The school does not follow a traditional rector or dean system. Instead, it is managed by Associação Escola da Cidade, a nonprofit association of architects, fine artists, and public intellectuals, governed by five boards.

Notable faculty members have included Marcio Kogan, Giselle Beiguelman, Paulo von Poser, Fernando Viégas, Sol Camacho and Gabriela de Matos.

The campus is entirely urban and consists of two buildings in the Vila Buarque neighborhood of central São Paulo. These buildings were originally designed in the 1940s as apartment blocks by architect Oswaldo Bratke.
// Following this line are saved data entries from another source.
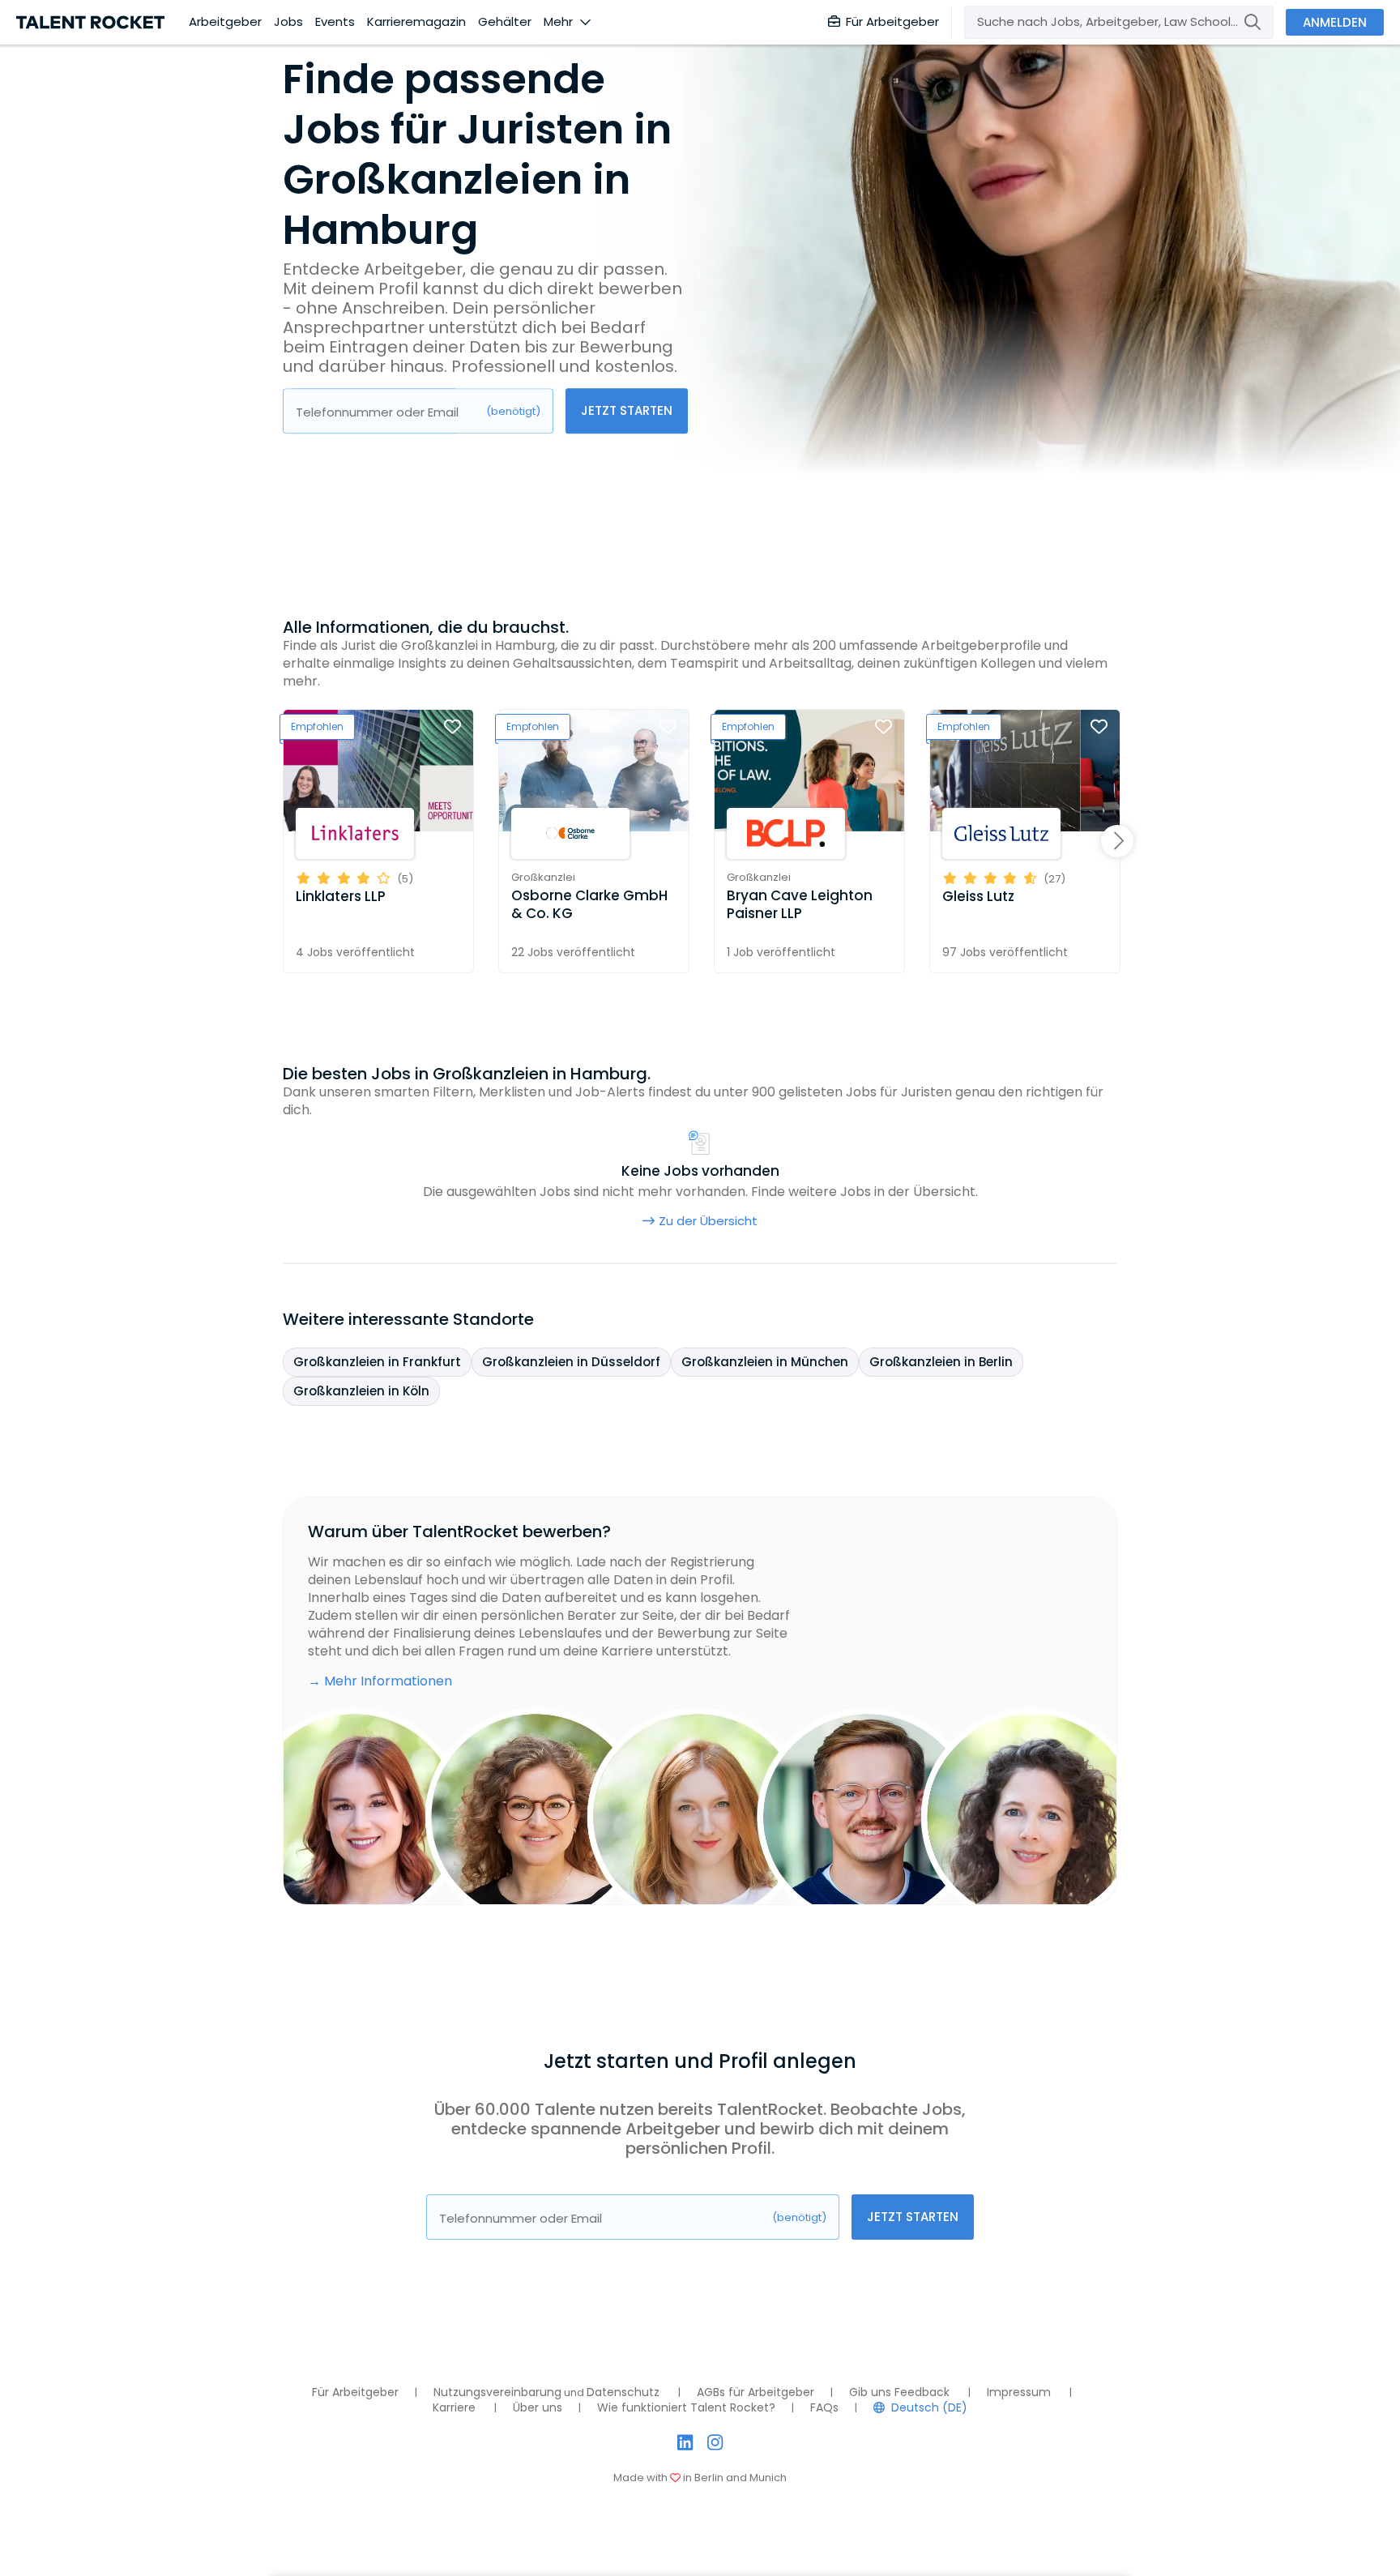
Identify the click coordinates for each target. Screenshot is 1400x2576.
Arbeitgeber (225, 22)
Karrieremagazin (416, 22)
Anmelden (1335, 22)
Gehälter (504, 22)
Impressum (1019, 2392)
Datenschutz (623, 2392)
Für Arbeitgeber (892, 21)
In addition to a public-access library (Biblioteca Vilanova Artigas) and a university press (Editora da Cidade), the school operates Baú, a student-run audiovisual repository that archives all knowledge produced at Escola da Cidade. All content is freely available online.

==Partner institutions==
The undergraduate curriculum includes one mandatory overseas trip per semester for first-through-fourth-year students, as part of the Escola Itinerante (Itinerant School). Partner institutions include the University of Buenos Aires, California College of the Arts, London Metropolitan University School of Art, Architecture and Design, École nationale supérieure d'architecture de Paris-La Villette, and Polytechnic University of Milan.

The school also offers an academic exchange program for visiting scholars.

==Accreditation==
The school's sole degree-granting program, the six-year Bachelor of Architecture and Urban Planning, has been fully accredited by the Brazilian Ministry of Education and Culture since 2001. Additionally, eight lato sensu postgraduate programs are accredited.